• [Task brief] Below this sentence is a listing; return exactly its lines from the one with "Image resolution: width=1024" to the one with "Open Microsoft Store", both kept, and nothing more.

:: Records provided

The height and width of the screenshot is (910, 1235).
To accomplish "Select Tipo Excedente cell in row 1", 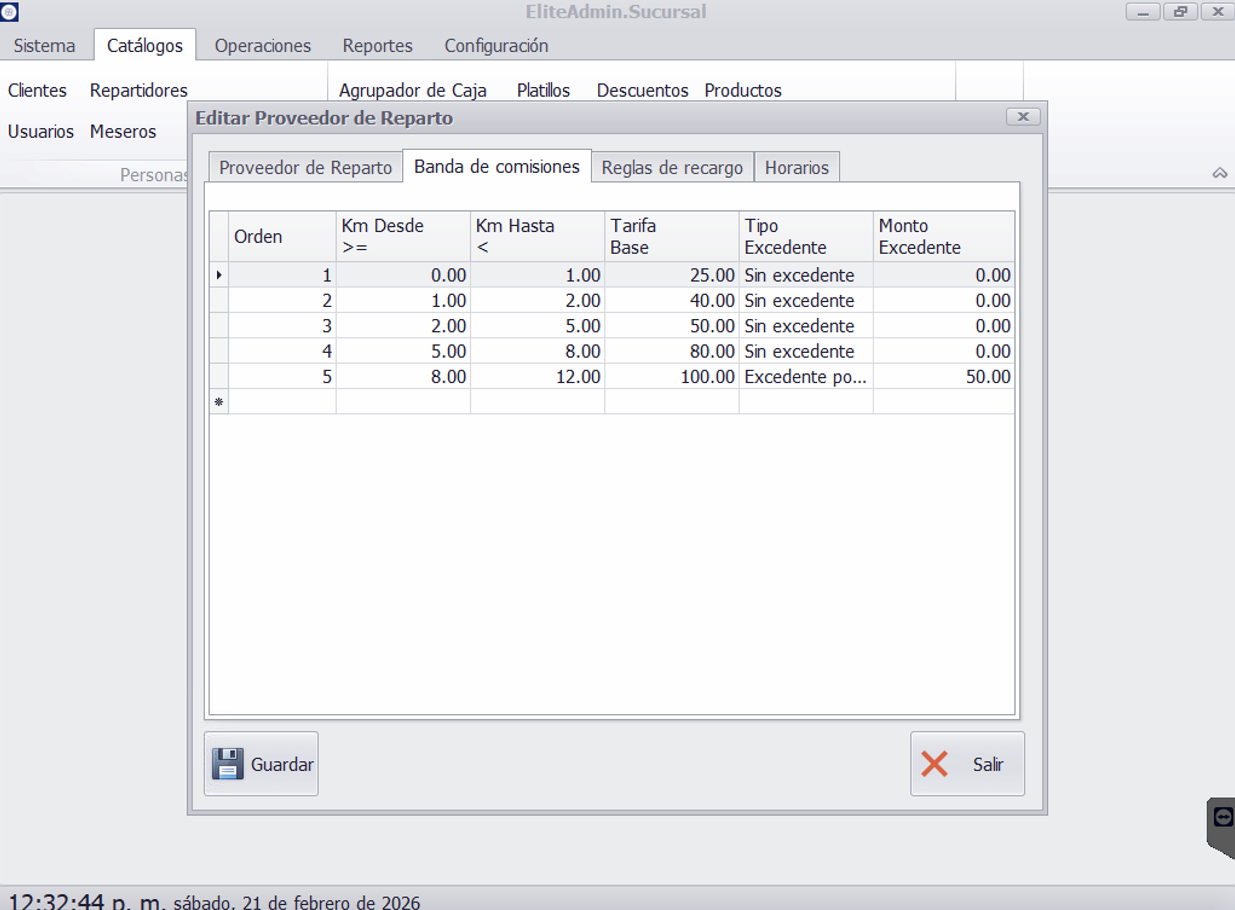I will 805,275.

::::
:: Records provided

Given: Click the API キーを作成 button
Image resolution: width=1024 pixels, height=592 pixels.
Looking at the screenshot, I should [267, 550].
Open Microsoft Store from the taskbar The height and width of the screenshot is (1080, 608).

::::

• [Response box]
Image resolution: width=1024 pixels, height=592 pixels.
Looking at the screenshot, I should [267, 550].
Open Microsoft Store from the taskbar The height and width of the screenshot is (1080, 608).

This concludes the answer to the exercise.